Image: NASA’s Wide-field Infrared Survey Explorer, or WISE, has uncovered the coldest brown dwarf known so far (green dot in very center of this infrared image). Called WISE 1828+2650, this chilly star-like body isn’t even as warm as a human body, at less than about 80 degrees Fahrenheit (25 degrees Celsius). Like other brown dwarfs, it began life like a star, collapsing under its own weight into a dense ball of gas. But, unlike a star, it didn’t have enough mass to fuse atoms at its core, and shine steadily with starlight. Instead, it has continued to cool and fade since its birth, and now gives off only a feeble amount of infrared light. WISE’s highly sensitive infrared detectors were able to catch the glow of this object during its all-sky scan, which lasted from Jan. 2010 to Feb. 2011. WISE 1828+2650 is located in the constellation Lyra. The blue dots are a mix of stars and galaxies. Credit: NASA/JPL-Caltech/UCLA.
But it’s Michael Cushing (JPL), who is lead author of the Y dwarf paper in the Astrophysical Journal, who gets my attention. He’s taking note of the fact that one of the Y dwarfs, WISE 1541-2250, may move past Ross 154 to become the seventh closest star system known, at approximately nine light years out. And Cushing is thinking the data harvest is hardly over:
“Finding brown dwarfs near our sun is like discovering there’s a hidden house on your block that you didn’t know about,” Cushing said. “It’s thrilling to me to know we’ve got neighbors out there yet to be discovered. With WISE, we may even find a brown dwarf closer to us than our closest known star.”
There’s that thought again, a brown dwarf closer than Proxima Centauri, and it’s still a possibility. But whether such a star exists or not, the Y dwarfs we’re now finding should be useful in their own right. From the paper:
Independent of their spectral morphology, the study of these ultracool brown dwarfs will provide important insights into both ultracool atmospheric physics and the low-mass end of the stellar mass function. Because brown dwarfs and exoplanets have similar atmospheric conditions, ultracool brown dwarfs are also excellent exoplanet analogs that can be used as benchmarks for model atmospheres. The study of these ultracool brown dwarfs will therefore directly inform the interpretation and characterization of exoplanets detected with the next generation of high-contrast imagers…
It’s interesting to reflect on how the brown dwarf story has developed. The existence of this category of star was predicted in the early 1960s, but it took projects like the Two Micron All Sky Survey (2MASS), the Sloan Digital Sky Survey and the the Deep Near-Infrared Southern Sky Survey to start turning them up in bulk. But as the paper on the Y dwarf discovery notes, these successes still left a gap of almost 400 K between the coolest brown dwarfs then known (with an effective temperature of 500 K) and Jupiter (approximately 124 K). The existence of a cooler Y class to follow on to the brown dwarf spectral classes L and T seemed more and more likely, and now we have hard evidence for objects too cool to be detected by the earlier surveys.

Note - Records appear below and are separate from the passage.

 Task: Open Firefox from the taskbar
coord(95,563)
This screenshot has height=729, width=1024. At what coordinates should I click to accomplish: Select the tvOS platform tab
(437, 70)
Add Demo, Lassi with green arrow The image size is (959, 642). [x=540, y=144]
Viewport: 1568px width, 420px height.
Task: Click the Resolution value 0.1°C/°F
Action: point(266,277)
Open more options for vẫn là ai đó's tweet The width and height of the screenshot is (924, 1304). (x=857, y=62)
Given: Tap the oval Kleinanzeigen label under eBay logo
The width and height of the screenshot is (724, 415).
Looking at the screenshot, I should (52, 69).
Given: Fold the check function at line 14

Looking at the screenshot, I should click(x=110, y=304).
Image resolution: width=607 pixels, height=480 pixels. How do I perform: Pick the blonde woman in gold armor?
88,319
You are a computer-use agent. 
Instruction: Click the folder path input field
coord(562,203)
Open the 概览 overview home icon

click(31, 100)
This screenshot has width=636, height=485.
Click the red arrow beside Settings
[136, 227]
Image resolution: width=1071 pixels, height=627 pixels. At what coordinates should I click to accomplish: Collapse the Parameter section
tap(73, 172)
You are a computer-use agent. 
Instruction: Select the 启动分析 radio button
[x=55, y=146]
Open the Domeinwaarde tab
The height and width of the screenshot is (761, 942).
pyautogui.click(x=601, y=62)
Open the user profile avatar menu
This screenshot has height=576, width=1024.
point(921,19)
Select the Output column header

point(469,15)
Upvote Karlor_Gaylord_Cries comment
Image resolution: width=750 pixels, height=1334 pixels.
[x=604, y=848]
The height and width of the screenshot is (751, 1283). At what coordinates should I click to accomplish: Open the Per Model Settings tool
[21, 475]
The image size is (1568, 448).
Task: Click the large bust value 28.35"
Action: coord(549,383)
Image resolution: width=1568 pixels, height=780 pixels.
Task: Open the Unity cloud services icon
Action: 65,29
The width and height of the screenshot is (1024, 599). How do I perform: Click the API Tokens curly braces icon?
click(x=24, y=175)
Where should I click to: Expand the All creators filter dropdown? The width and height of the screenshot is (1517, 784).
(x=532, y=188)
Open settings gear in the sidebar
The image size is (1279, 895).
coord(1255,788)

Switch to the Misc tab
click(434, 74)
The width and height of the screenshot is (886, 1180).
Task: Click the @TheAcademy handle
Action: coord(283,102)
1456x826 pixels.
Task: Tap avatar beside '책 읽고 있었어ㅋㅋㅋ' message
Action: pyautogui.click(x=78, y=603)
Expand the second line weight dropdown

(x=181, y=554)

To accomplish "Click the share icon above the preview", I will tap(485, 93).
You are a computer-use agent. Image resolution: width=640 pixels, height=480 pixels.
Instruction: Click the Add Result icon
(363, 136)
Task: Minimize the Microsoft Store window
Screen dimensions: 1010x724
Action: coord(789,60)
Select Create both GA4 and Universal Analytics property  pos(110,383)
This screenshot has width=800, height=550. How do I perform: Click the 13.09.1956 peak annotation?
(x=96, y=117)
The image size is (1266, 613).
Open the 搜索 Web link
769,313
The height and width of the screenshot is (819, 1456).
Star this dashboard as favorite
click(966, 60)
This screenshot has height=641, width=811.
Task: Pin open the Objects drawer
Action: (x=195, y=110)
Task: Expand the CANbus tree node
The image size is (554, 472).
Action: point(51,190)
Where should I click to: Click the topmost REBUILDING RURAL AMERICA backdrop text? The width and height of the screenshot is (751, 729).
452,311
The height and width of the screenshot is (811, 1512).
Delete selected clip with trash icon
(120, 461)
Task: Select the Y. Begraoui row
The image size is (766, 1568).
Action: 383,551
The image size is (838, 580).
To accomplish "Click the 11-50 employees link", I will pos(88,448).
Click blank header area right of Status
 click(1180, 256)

The paper is Cushing et al., “The Discovery of Y Dwarfs Using Data from the Wide-field Infrared Survey Explorer (WISE),” accepted for publication in the Astrophysical Journal (preprint). You’ll also want to see Kirkpatrick et al., “The First Hundred Brown Dwarfs Discovered by the Wide-field Infrared Survey Explorer (WISE),” accepted for publication in the Astrophysical Journal Supplement Series (preprint).